At the outset this included school-related disputes and community conflicts and referrals from police. “We had a large case load,” says Singer.
Singer is quick to point out that mediation and arbitration are different. “An arbitrator has decision making power. Traditionally all arbitration is binding. So an arbitrator is like a private judge. A mediator has no decision making power. So, a mediator somehow has to develop skills to help people bridge their differences. There is no such thing as binding mediation.” If mediation fails, the parties remain free to seek to take their dispute to trial.
Singer believes the civil rights era accelerated the mediation process. In the 1970s, she notes, citizen activists were looking for a way to resolve community problems more readily and inexpensively. That fit with Singer’s idea of using mediation to provide a process for people who otherwise might not have been enabled to have access to any forum.
Mediation serves both the public and the overburdened courts, according to Singer. “One strain is to develop a better, more participatory process, and the other is to divert cases that would otherwise be in adjudication – maybe for the benefit of the litigants but often for the benefit of the courts.”
Unexpectedly, Singer found herself at odds with some women’s advocacy groups when it came to mediating domestic relationship clashes that could have resulted in minor criminal charges. “They were trying to get more and more prosecutions, and here we were mediating.” She hastens to add, “We mediated very few disputes involving spousal violence because [in those cases] we agreed that more serious sanctions often were appropriate.”
Singer asserts that commercial cases are “easier” to handle than most employment cases, “where someone generally feels completely victimized. The victimization phenomenon can be very difficult to deal with. Everybody is angry and you’re expected to try to settle that case in a day.”
On the other hand, “I think I feel the greatest sense of satisfaction in having settled some of the employment class actions that have not only dealt with monetary relief for class members but have contained significant changes in the way things should be done in the future.”

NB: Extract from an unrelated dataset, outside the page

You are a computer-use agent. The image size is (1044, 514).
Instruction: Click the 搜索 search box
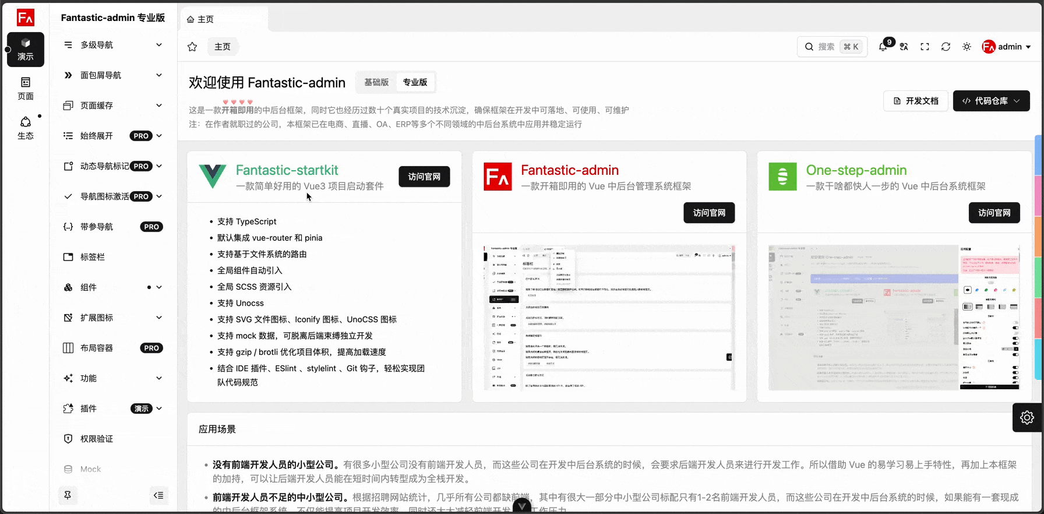(832, 47)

Singer says that mediation has evolved into a large-scale “field” of practice for both active and senior lawyers, and especially for retired judges. Many of the mediators are not lawyers at all, but most have legal training. As of the date of the interview, Singer noted that the American Bar Association’s Section on Dispute Resolution had become the largest section in the ABA because it permits non-lawyers to join as associate members.
“It’s extremely common now,” says Singer. “Family courts have been requiring divorcing couples with children to go through mediation, often with a psychologist or other mental health professionals. Many small claims courts have voluntary mediation programs. In Texas and Florida, for example, before you can get a hearing in a civil case, you have to go to mediation. In other places, by court rule a civil judge has the authority to order any civil case into mediation.”
Singer confesses to having mixed feelings about that. She says she worries about judges who order everyone into mediation without making an individualized decision that mediation might be appropriate. “As mediation becomes more routine and more mandatory, the better processes and outcomes that some of us think people can get may be lost . . . and mediation may become just another cog in a bureaucratic machinery.”
What quality is most needed in a mediator? “Number one is persistence. I used to think it was brilliance or charisma. While both help, I think persistence – and the belief that almost all disputes can be resolved if you keep looking for a different, more creative way of doing it.”